Shoval told The Jerusalem Post that the purpose of the event was to draw attention to Israeli minorities that support the state and “understand that only in a Jewish state will they have human rights.”

One objective of the conference is “to break the monopoly of human rights” that the “extremist anti-Zionist forces” currently have on the issue and to share the term, “human rights” with the entire political spectrum, he said.

Gabriel Nadaf, a Greek Orthodox priest who supports IDF enlistment and the integration of Christians into Israeli society spoke at the event, stating that as a priest that lives in the Middle East, “I understand that human rights cannot be taken for granted.”

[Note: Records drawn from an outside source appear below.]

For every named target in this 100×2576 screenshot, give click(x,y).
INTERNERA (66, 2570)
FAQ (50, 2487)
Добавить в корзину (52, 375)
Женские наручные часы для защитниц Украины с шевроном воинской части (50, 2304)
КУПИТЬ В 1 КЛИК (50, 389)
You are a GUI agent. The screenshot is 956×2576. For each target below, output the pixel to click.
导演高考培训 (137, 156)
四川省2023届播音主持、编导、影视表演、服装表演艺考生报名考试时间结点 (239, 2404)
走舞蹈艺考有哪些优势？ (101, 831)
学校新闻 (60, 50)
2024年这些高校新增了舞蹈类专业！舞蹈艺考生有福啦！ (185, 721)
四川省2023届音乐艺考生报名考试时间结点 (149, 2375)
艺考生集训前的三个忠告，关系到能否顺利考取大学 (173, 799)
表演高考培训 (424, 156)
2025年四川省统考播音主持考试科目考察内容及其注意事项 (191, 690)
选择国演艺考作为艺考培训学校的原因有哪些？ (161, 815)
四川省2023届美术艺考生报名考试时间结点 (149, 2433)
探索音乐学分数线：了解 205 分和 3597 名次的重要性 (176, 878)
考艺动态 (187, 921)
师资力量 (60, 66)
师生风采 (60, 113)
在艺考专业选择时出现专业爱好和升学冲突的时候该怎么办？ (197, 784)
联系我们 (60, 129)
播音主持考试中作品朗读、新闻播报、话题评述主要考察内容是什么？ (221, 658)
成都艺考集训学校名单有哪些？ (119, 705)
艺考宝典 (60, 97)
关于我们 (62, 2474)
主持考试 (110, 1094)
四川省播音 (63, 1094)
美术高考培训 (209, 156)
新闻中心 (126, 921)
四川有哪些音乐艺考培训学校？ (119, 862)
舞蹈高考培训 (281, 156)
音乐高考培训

People that are “slandering the state enjoy a high standard of living and are spitting into the well from which they drink,” he said.

Earlier this month, Father Nadaf’s son was attacked and ended up in the hospital, for what is alleged to be an attack motivated by his views in support of Israel and army service.

He told the Post earlier this month that he has been suffering from incitement for a year and-a-half now, since he called in 2012 for Christians to enter the army.

Anet Haskia, an Arab-Israeli Muslim from Acre, declared, “I am a proud Zionist,” and that she is against a Palestinian state and a division of the country. “There are a lot like me,” she added and said her daughter is the first Muslim to be enlisted in the Golani Infantry Brigade.

She acknowledges that racism exists in Israel, but that “society will not change if we do not integrate.”

“Arab MKs that are against the state are a tube of hate which nourishes many citizens,” Haskia said. “[MK Ahmed] Tibi called me delusional and others tried to silence me. They call us fascists, but they are fascists with their opinions on the gay community in Arab society” and their inaction on the issue of violence against Arab women.

Atta Farhat, the head of the Druse Zionist Council for Israel, said, “Look at the countries around us, they are in chaos. Only in Israel do minorities have human rights.”